Q. Thank you for your efforts to teach, reprove, correct, and train us through scripture. I’m studying the book of Leviticus on my own now, and I would appreciate some guidance in a few passages. Correct me if I’m wrong, but I’ve been studying with the following premises: Leprosy seems to be symbolic of sin. Blood has redeeming value. Oil represents the Holy Spirit, I think. The animal used for the sin offering is symbolic of Christ.
After reading various passages, such as Lev. 14:1-7 (the procedure to declare a person clean of the infection of leprosy), and I think somewhere in the NT, there was also a passage dealing with the testimony of water and blood. I’ve been noticing throughout the book of Leviticus, that water seems to take on special significance in many of the protocols.
What does water signify? When it is mentioned, many times, it is mentioned as “running water.”
The concept of an innocent’s blood covering over the sins of another…is the very basis of Jesus’ message. Though I know that blood is the requirement and basis of redemption in the offerings, but why does God require such a violent shedding of life and blood? Why should such burnt offerings be a “soothing aroma”?
I’m not doubting God in the least. He is God. Even if I don’t understand everything, it doesn’t change the fact that I want to know more about them.

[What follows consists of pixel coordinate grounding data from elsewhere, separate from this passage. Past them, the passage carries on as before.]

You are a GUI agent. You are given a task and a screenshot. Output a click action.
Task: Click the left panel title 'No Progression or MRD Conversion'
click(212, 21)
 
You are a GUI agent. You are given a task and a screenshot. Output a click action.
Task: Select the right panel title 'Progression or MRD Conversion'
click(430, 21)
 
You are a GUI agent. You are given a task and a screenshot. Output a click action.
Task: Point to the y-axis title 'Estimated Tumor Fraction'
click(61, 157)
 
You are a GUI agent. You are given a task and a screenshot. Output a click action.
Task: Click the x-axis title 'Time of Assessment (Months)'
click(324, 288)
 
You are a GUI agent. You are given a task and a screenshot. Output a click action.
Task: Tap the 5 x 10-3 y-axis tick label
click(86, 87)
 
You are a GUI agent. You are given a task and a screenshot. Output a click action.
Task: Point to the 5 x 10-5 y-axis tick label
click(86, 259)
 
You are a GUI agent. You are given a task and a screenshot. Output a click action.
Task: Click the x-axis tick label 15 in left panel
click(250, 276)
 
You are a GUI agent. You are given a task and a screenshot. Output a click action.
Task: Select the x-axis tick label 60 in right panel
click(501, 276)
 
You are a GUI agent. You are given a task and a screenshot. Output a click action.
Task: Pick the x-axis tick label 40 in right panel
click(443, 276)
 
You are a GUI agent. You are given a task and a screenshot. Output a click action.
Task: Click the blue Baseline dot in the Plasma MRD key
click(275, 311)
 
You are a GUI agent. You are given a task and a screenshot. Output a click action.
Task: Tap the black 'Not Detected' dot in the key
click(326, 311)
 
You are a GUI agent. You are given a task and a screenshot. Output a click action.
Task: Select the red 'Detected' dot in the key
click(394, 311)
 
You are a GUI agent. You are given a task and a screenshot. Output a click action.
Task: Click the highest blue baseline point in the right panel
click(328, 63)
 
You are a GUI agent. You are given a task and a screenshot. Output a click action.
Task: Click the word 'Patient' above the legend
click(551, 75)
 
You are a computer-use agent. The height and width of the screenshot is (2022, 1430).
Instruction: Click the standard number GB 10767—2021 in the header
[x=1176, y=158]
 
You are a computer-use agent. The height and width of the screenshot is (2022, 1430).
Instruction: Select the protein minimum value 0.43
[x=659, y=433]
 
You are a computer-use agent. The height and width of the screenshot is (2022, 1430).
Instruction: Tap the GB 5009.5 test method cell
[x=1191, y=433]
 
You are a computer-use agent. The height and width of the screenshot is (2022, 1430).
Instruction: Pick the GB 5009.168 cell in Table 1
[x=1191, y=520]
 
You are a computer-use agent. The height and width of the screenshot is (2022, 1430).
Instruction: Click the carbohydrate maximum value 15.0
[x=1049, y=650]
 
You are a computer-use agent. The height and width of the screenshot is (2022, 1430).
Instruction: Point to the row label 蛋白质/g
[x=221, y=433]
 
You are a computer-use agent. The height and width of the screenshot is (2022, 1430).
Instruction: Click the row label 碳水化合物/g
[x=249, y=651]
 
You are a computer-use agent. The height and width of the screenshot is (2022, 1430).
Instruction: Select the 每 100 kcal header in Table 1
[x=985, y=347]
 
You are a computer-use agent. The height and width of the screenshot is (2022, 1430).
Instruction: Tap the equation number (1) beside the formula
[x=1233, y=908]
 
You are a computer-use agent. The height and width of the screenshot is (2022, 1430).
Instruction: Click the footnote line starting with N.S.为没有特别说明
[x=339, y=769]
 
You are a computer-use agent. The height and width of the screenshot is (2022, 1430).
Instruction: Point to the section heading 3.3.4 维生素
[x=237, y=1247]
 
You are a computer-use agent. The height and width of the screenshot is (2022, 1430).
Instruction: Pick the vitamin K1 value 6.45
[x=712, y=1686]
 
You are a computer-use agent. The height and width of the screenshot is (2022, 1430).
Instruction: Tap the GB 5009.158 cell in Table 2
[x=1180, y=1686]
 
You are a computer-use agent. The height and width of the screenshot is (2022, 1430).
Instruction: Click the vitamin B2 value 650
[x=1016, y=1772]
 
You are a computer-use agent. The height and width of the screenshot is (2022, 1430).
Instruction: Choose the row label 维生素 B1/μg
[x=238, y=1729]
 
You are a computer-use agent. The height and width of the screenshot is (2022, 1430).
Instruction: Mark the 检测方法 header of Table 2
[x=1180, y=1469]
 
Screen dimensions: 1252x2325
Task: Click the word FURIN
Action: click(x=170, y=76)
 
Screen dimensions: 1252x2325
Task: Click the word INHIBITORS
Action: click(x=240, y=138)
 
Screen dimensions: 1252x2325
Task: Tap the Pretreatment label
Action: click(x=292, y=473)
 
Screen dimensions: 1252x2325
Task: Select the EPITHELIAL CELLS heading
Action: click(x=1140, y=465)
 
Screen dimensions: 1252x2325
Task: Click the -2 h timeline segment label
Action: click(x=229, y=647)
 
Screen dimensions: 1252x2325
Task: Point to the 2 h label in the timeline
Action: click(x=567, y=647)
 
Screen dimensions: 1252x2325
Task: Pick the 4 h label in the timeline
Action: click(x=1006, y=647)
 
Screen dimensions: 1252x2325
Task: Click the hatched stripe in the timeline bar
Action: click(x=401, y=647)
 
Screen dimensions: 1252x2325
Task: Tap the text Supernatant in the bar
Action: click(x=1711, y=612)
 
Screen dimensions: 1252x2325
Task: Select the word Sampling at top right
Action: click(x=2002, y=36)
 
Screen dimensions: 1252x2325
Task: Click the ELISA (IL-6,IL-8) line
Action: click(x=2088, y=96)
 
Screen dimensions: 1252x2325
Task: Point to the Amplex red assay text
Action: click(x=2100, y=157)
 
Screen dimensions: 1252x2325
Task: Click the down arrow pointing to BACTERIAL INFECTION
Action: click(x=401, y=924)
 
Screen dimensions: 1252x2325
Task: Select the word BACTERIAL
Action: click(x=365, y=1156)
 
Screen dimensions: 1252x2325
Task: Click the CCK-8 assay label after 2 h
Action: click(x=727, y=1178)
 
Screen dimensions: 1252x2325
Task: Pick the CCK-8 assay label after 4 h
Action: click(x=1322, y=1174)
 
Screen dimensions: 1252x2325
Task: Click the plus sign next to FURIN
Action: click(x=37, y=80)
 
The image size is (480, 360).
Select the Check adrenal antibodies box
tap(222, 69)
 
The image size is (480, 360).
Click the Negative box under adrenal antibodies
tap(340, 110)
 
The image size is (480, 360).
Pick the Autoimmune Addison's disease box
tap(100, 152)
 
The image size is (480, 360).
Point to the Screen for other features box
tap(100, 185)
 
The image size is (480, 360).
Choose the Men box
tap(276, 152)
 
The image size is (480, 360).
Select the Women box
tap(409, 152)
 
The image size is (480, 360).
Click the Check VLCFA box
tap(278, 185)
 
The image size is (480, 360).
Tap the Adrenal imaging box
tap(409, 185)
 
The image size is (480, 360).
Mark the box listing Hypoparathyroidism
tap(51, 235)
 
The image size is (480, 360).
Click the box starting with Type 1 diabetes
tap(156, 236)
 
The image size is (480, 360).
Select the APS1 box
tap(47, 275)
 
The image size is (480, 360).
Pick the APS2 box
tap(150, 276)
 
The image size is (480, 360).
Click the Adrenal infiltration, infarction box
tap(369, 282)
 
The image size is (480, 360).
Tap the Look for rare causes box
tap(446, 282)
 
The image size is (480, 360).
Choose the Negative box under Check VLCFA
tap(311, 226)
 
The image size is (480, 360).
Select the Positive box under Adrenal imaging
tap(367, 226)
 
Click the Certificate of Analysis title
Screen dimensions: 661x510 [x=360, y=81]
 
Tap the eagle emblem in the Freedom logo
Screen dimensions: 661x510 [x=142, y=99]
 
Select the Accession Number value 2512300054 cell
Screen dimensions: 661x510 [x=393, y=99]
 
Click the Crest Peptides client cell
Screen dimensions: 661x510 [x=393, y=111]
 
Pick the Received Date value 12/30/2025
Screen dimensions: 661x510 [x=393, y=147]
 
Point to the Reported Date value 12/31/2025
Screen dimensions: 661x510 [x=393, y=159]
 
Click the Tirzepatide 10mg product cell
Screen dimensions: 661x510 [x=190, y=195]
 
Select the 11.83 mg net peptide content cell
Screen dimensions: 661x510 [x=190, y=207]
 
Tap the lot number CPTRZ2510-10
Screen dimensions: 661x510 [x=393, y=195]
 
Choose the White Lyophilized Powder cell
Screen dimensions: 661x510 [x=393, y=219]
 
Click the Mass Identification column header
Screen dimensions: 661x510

A. Running water was called living water because it encourages and sustains life whereas stagnant water brings death. In John 7:37-38 Jesus referred to the Holy Spirit as “streams of living water”. So living water is associated with the life giving properties of the Holy Spirit.
The animal sacrifice was meant to be a repulsive act to show us the way God views our sins. The reason He described the burnt offerings as a soothing aroma was that they restored peace between man and God, quieting His wrath.